## [Problem details]
Quote, word for word, the rows from the line with "Find the location of a particular element. This" up to and including the line with "New to-do is".

───── Given information

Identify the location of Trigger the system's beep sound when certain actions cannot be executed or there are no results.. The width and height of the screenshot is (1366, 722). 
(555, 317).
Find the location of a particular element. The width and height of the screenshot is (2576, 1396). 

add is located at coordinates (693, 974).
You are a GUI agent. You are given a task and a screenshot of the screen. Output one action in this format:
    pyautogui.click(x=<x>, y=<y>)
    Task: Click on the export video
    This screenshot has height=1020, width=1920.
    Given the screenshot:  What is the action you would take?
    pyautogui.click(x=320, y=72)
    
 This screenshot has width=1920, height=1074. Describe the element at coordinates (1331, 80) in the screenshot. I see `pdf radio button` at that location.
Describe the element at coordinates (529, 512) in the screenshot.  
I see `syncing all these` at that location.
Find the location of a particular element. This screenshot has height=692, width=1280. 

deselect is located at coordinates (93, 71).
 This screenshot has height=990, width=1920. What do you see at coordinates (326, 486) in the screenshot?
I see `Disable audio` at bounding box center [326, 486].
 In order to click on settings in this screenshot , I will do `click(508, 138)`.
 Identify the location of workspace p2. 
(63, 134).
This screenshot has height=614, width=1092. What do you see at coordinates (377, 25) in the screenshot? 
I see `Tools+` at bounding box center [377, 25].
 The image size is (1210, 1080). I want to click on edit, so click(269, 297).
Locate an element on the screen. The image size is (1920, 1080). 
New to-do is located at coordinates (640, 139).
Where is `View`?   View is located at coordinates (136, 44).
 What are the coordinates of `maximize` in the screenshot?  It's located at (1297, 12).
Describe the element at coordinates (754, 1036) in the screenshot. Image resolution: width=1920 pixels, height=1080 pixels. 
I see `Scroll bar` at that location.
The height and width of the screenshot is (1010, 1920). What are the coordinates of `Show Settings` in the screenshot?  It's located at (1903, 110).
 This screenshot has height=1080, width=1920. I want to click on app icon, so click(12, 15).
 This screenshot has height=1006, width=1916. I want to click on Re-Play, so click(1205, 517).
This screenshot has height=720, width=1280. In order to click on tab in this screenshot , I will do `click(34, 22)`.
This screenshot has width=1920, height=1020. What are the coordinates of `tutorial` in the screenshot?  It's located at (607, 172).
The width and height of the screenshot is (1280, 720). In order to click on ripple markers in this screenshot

──────────

## [Worked solution]
Find the location of a particular element. This screenshot has height=692, width=1280. 

deselect is located at coordinates (93, 71).
 This screenshot has height=990, width=1920. What do you see at coordinates (326, 486) in the screenshot?
I see `Disable audio` at bounding box center [326, 486].
 In order to click on settings in this screenshot , I will do `click(508, 138)`.
 Identify the location of workspace p2. 
(63, 134).
This screenshot has height=614, width=1092. What do you see at coordinates (377, 25) in the screenshot? 
I see `Tools+` at bounding box center [377, 25].
 The image size is (1210, 1080). I want to click on edit, so click(269, 297).
Locate an element on the screen. The image size is (1920, 1080). 
New to-do is located at coordinates (640, 139).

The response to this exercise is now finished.